David Lewis is the CEO and founder of 77Blue which operates online shopping websites. Prior to that, he worked in business development at GoTo / Overture. David was a product manager and accountant in past lives. In 2006, David won Commission Junction’s Horizon Award for Innovation and was a finalist for Linkshare’s Golden Link Award. You can find David on Twitter @thedavidlewis.

Twitter: thedavidlewis
  • http://NoCookie Dave Nathan

    From an affiliate's perspective, I make this comment. Would you rather have A) your ad and 7 of your competitors' ads on your brand name keyword or B) your ad and 7 of your affiliates' ads on your brand name keyword? A 0% likelihood of losing a sale to a competitor sounds much better than an up to 87.5% chance of losing a sale to a competitor. With Google's new trademark policy, a merchant MUST take this into consideration.

  • http://ep.com/b/BWBio.html Brad Waller

    Dave and David,

    Good points, but I just want to add to the logic of what happens when you look at a search results page and see a number of results from your trademark.

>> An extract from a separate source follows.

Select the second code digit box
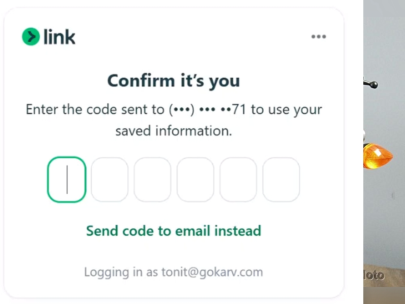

    If you care about your trademark and see that someone else is targeting your mark, then it is your duty (can I say that strongly enough?) to police the use of your amrk and stop any and all unauthorized use of it! This means in case A above you need to make sure that your competition is not infringin on your mark. If they are, you need to send them a cease and desist letter and even take them to court if they refuse. If you don't, say goodbye to your mark if you are ever challenged or if you challenge someone in the future.

    Since we are talking about PPC Bidding, this means people are actively targeting your mark and this is different from natural search. In PPC, there should be no paid results that you have not authorized (either you, an approved affiliate, or other relationship) based on your registered mark as a keyword. The situation is not that if you do not allow anyone else to bid that your competition will. So the answer is not to just let affiliates bid.

    The answer is to control how your mark is used and only allow those you trust to use it in ways you specify only. If you want to make sure you are saturating the PPC bidding, then allow this for a few trusted affiliates. But you still need to police the results for use of your mark by others – and you may now be paying extra to affiliates who made a sale that would have come directly through your own links (since they typed in your mark) anyhow.

  • David Lewis

    You got it Brad! It's about controlling your brand. It's about deciding which affiliates enhance your brand. More on this in Part III.

    For now, you can read more in Part II.

  • http://NoCookie Dave Nathan

    Let's try another argument… Trademark infringement requires that a consumer would likely be confused by the dual use of the trademark. There is no confusion when a consumer searches for "Brand A" and sees an ad for "Brand B." There is no deception involved.

  • http://www.goyami.com Adam Viener

    I have started to see more and more merchants using their affiliates as a brand blocking stragegy.